#### [Your instructions]
Both the line containing "Telemedicina (1) (67, 1109)" and the last line of the listing are included: write out exactly the lines from one to the other.

#### [Data]
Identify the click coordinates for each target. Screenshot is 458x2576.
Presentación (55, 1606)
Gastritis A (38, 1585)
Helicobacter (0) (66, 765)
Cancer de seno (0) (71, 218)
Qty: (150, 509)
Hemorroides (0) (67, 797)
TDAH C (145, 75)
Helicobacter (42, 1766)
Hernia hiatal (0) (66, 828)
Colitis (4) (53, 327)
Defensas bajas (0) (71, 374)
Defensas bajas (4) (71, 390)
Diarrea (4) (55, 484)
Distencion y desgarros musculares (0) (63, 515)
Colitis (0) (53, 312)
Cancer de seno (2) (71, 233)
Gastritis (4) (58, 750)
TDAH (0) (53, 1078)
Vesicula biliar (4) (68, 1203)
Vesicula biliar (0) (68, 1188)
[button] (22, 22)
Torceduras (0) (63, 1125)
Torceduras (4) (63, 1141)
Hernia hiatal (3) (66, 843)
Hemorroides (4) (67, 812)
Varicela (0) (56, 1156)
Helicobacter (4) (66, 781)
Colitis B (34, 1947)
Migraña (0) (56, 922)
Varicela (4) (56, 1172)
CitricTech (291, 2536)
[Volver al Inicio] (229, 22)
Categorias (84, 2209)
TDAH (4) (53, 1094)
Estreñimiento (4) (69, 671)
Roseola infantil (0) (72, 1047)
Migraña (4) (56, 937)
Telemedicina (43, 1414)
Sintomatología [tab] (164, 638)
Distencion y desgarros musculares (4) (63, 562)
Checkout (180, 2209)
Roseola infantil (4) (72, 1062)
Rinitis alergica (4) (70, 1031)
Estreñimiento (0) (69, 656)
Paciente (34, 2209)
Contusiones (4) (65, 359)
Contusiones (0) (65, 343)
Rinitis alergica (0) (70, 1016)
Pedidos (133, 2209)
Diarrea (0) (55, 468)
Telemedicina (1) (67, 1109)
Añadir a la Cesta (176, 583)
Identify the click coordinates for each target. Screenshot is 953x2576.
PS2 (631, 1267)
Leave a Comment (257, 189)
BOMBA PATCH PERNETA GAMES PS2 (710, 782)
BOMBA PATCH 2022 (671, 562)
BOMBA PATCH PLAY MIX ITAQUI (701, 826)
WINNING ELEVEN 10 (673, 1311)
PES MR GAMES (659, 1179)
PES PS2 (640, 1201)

#### [Result below]
Telemedicina (1) (67, 1109)
Añadir a la Cesta (176, 583)
Identify the click coordinates for each target. Screenshot is 953x2576.
PS2 (631, 1267)
Leave a Comment (257, 189)
BOMBA PATCH PERNETA GAMES PS2 (710, 782)
BOMBA PATCH 2022 (671, 562)
BOMBA PATCH PLAY MIX ITAQUI (701, 826)
WINNING ELEVEN 10 (673, 1311)
PES MR GAMES (659, 1179)
PES PS2 (640, 1201)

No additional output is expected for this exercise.